◆ **MATERIAL TO PROCESS**
****************

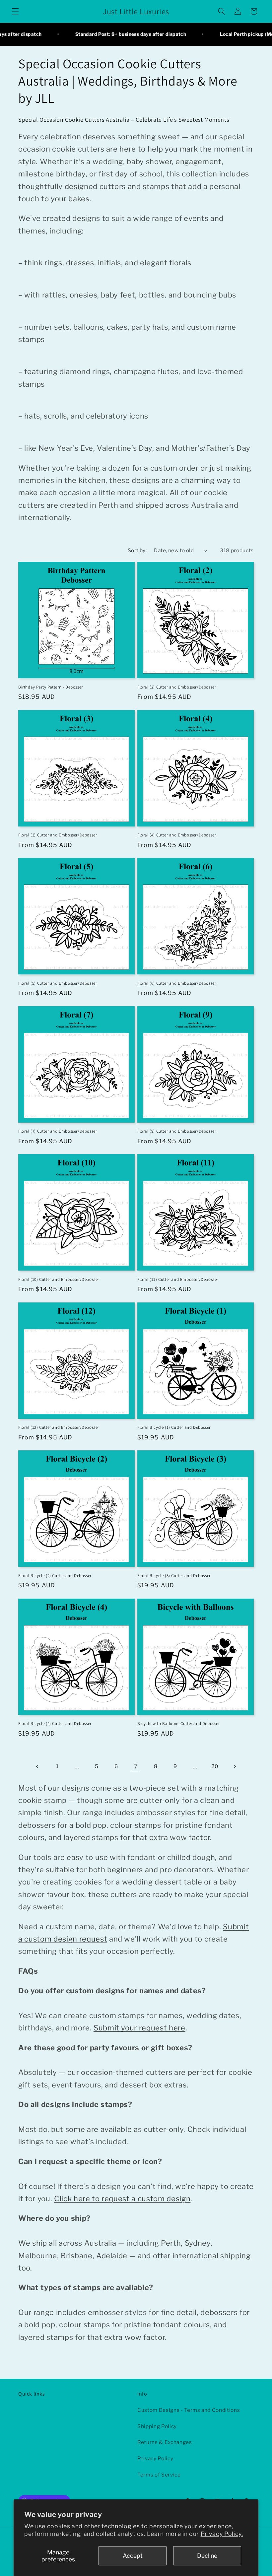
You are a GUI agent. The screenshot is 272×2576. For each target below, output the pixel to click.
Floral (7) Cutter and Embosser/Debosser (57, 1131)
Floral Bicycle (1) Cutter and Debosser (174, 1427)
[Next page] (234, 1766)
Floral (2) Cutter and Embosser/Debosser (176, 687)
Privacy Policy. (222, 2533)
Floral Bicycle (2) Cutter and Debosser (55, 1575)
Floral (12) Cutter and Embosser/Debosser (58, 1427)
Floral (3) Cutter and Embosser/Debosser (57, 835)
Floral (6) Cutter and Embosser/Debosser (176, 983)
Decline (207, 2555)
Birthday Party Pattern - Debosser (50, 687)
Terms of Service (159, 2475)
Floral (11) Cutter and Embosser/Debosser (177, 1279)
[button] (15, 11)
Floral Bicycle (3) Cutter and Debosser (174, 1575)
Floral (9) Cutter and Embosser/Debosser (176, 1131)
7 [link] (136, 1766)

****************

◆ **ACTIVITY**
Only a verbatim transcription of the lines from the one containing "[button] (15, 11)" through the last line of the records counts as the answer.

◆ **ANSWER BELOW**
[button] (15, 11)
Floral Bicycle (3) Cutter and Debosser (174, 1575)
Floral (9) Cutter and Embosser/Debosser (176, 1131)
7 [link] (136, 1766)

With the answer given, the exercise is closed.